▶ _What the task requires_: Please rewrite the entries below as a numbered list, one line per item, with the blank lines left out.

Begin

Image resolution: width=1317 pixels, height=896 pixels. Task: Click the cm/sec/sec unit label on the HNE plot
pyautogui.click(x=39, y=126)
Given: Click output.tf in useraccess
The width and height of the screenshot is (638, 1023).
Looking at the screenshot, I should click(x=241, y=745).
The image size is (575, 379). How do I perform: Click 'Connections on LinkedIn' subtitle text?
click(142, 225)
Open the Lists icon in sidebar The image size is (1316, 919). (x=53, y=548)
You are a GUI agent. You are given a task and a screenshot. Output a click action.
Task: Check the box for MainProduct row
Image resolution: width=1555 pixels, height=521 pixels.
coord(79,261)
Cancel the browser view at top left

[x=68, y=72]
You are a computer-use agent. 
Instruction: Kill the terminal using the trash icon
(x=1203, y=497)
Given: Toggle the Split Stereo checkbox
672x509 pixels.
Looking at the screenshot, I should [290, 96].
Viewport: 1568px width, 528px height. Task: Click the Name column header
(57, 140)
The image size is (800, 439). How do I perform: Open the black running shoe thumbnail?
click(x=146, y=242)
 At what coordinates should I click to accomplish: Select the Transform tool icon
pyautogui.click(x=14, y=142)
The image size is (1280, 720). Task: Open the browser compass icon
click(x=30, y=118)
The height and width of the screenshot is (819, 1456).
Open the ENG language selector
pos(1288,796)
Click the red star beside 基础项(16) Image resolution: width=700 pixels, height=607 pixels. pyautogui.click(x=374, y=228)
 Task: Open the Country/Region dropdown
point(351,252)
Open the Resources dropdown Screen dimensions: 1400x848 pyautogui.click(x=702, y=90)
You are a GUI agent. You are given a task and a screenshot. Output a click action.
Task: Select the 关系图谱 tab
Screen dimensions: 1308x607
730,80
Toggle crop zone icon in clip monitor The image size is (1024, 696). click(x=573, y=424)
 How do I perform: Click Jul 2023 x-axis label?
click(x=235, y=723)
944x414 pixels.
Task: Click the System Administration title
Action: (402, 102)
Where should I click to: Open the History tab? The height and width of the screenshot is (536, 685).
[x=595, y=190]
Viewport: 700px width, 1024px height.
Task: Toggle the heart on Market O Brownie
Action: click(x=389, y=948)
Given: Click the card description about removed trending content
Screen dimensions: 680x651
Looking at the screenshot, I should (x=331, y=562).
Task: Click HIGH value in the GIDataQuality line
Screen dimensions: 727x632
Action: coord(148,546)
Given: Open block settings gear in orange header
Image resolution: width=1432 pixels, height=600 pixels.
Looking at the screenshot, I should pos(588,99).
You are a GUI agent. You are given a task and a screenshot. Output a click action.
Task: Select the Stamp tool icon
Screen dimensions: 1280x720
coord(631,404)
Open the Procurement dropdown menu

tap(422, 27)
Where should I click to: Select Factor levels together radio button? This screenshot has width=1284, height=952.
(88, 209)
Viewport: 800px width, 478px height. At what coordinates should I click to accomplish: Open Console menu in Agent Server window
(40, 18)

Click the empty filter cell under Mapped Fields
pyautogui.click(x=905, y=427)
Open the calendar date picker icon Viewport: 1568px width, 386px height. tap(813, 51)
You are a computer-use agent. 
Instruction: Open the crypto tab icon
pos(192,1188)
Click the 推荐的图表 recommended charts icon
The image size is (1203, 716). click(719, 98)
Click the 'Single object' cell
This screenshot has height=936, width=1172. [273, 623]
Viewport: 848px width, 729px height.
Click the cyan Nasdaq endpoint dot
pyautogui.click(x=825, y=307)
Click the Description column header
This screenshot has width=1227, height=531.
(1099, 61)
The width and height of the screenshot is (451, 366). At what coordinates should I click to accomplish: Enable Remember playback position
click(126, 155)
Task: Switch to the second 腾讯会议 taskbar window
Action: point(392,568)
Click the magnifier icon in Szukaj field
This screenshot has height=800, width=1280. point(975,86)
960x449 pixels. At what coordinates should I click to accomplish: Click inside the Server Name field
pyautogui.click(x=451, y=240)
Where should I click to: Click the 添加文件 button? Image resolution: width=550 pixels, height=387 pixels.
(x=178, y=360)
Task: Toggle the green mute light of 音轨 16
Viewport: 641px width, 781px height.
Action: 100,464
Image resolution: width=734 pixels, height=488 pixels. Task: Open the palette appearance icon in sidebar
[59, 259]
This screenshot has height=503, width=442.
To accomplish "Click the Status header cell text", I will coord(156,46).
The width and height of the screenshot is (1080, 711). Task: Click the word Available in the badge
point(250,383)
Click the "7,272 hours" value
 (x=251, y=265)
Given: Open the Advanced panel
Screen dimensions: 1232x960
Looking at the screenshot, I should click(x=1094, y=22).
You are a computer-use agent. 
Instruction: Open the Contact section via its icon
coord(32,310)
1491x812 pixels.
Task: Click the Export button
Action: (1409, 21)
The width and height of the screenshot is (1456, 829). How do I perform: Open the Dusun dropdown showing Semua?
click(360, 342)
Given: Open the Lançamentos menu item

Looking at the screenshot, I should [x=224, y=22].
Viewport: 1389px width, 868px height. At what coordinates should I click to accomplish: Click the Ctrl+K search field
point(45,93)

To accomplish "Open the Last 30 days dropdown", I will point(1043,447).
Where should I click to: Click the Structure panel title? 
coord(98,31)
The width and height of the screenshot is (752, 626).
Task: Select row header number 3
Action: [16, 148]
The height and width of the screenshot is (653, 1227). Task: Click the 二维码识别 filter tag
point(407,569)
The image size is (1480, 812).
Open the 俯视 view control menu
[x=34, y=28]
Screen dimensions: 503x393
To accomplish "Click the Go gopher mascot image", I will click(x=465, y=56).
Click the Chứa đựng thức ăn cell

End

▶ _Full answer_:
1. Image resolution: width=1317 pixels, height=896 pixels. Task: Click the cm/sec/sec unit label on the HNE plot
2. pyautogui.click(x=39, y=126)
3. Given: Click output.tf in useraccess
4. The width and height of the screenshot is (638, 1023).
5. Looking at the screenshot, I should click(x=241, y=745).
6. The image size is (575, 379). How do I perform: Click 'Connections on LinkedIn' subtitle text?
7. click(142, 225)
8. Open the Lists icon in sidebar The image size is (1316, 919). (x=53, y=548)
9. You are a GUI agent. You are given a task and a screenshot. Output a click action.
10. Task: Check the box for MainProduct row
11. Image resolution: width=1555 pixels, height=521 pixels.
12. coord(79,261)
13. Cancel the browser view at top left
14. [x=68, y=72]
15. You are a computer-use agent. 
16. Instruction: Kill the terminal using the trash icon
17. (x=1203, y=497)
18. Given: Toggle the Split Stereo checkbox
19. 672x509 pixels.
20. Looking at the screenshot, I should [290, 96].
21. Viewport: 1568px width, 528px height. Task: Click the Name column header
22. (57, 140)
23. The image size is (800, 439). How do I perform: Open the black running shoe thumbnail?
24. click(x=146, y=242)
25.  At what coordinates should I click to accomplish: Select the Transform tool icon
26. pyautogui.click(x=14, y=142)
27. The image size is (1280, 720). Task: Open the browser compass icon
28. click(x=30, y=118)
29. The height and width of the screenshot is (819, 1456).
30. Open the ENG language selector
31. pos(1288,796)
32. Click the red star beside 基础项(16) Image resolution: width=700 pixels, height=607 pixels. pyautogui.click(x=374, y=228)
33.  Task: Open the Country/Region dropdown
34. point(351,252)
35. Open the Resources dropdown Screen dimensions: 1400x848 pyautogui.click(x=702, y=90)
36. You are a GUI agent. You are given a task and a screenshot. Output a click action.
37. Task: Select the 关系图谱 tab
38. Screen dimensions: 1308x607
39. 730,80
40. Toggle crop zone icon in clip monitor The image size is (1024, 696). click(x=573, y=424)
41.  How do I perform: Click Jul 2023 x-axis label?
42. click(x=235, y=723)
43. 944x414 pixels.
44. Task: Click the System Administration title
45. Action: (402, 102)
46. Where should I click to: Open the History tab? The height and width of the screenshot is (536, 685).
47. [x=595, y=190]
48. Viewport: 700px width, 1024px height.
49. Task: Toggle the heart on Market O Brownie
50. Action: click(x=389, y=948)
51. Given: Click the card description about removed trending content
52. Screen dimensions: 680x651
53. Looking at the screenshot, I should (x=331, y=562).
54. Task: Click HIGH value in the GIDataQuality line
55. Screen dimensions: 727x632
56. Action: coord(148,546)
57. Given: Open block settings gear in orange header
58. Image resolution: width=1432 pixels, height=600 pixels.
59. Looking at the screenshot, I should pos(588,99).
60. You are a GUI agent. You are given a task and a screenshot. Output a click action.
61. Task: Select the Stamp tool icon
62. Screen dimensions: 1280x720
63. coord(631,404)
64. Open the Procurement dropdown menu
65. tap(422, 27)
66. Where should I click to: Select Factor levels together radio button? This screenshot has width=1284, height=952.
67. (88, 209)
68. Viewport: 800px width, 478px height. At what coordinates should I click to accomplish: Open Console menu in Agent Server window
69. (40, 18)
70. Click the empty filter cell under Mapped Fields
71. pyautogui.click(x=905, y=427)
72. Open the calendar date picker icon Viewport: 1568px width, 386px height. tap(813, 51)
73. You are a computer-use agent. 
74. Instruction: Open the crypto tab icon
75. pos(192,1188)
76. Click the 推荐的图表 recommended charts icon
77. The image size is (1203, 716). click(719, 98)
78. Click the 'Single object' cell
79. This screenshot has height=936, width=1172. [273, 623]
80. Viewport: 848px width, 729px height.
81. Click the cyan Nasdaq endpoint dot
82. pyautogui.click(x=825, y=307)
83. Click the Description column header
84. This screenshot has width=1227, height=531.
85. (1099, 61)
86. The width and height of the screenshot is (451, 366). At what coordinates should I click to accomplish: Enable Remember playback position
87. click(126, 155)
88. Task: Switch to the second 腾讯会议 taskbar window
89. Action: point(392,568)
90. Click the magnifier icon in Szukaj field
91. This screenshot has height=800, width=1280. point(975,86)
92. 960x449 pixels. At what coordinates should I click to accomplish: Click inside the Server Name field
93. pyautogui.click(x=451, y=240)
94. Where should I click to: Click the 添加文件 button? Image resolution: width=550 pixels, height=387 pixels.
95. (x=178, y=360)
96. Task: Toggle the green mute light of 音轨 16
97. Viewport: 641px width, 781px height.
98. Action: 100,464
99. Image resolution: width=734 pixels, height=488 pixels. Task: Open the palette appearance icon in sidebar
100. [59, 259]
101. This screenshot has height=503, width=442.
102. To accomplish "Click the Status header cell text", I will coord(156,46).
103. The width and height of the screenshot is (1080, 711). Task: Click the word Available in the badge
104. point(250,383)
105. Click the "7,272 hours" value
106.  (x=251, y=265)
107. Given: Open the Advanced panel
108. Screen dimensions: 1232x960
109. Looking at the screenshot, I should click(x=1094, y=22).
110. You are a computer-use agent. 
111. Instruction: Open the Contact section via its icon
112. coord(32,310)
113. 1491x812 pixels.
114. Task: Click the Export button
115. Action: (1409, 21)
116. The width and height of the screenshot is (1456, 829). How do I perform: Open the Dusun dropdown showing Semua?
117. click(360, 342)
118. Given: Open the Lançamentos menu item
119. Looking at the screenshot, I should [x=224, y=22].
120. Viewport: 1389px width, 868px height. At what coordinates should I click to accomplish: Click the Ctrl+K search field
121. point(45,93)
122. To accomplish "Open the Last 30 days dropdown", I will point(1043,447).
123. Where should I click to: Click the Structure panel title? 
124. coord(98,31)
125. The width and height of the screenshot is (752, 626).
126. Task: Select row header number 3
127. Action: [16, 148]
128. The height and width of the screenshot is (653, 1227). Task: Click the 二维码识别 filter tag
129. point(407,569)
130. The image size is (1480, 812).
131. Open the 俯视 view control menu
132. [x=34, y=28]
133. Screen dimensions: 503x393
134. To accomplish "Click the Go gopher mascot image", I will click(x=465, y=56).
135. Click the Chứa đựng thức ăn cell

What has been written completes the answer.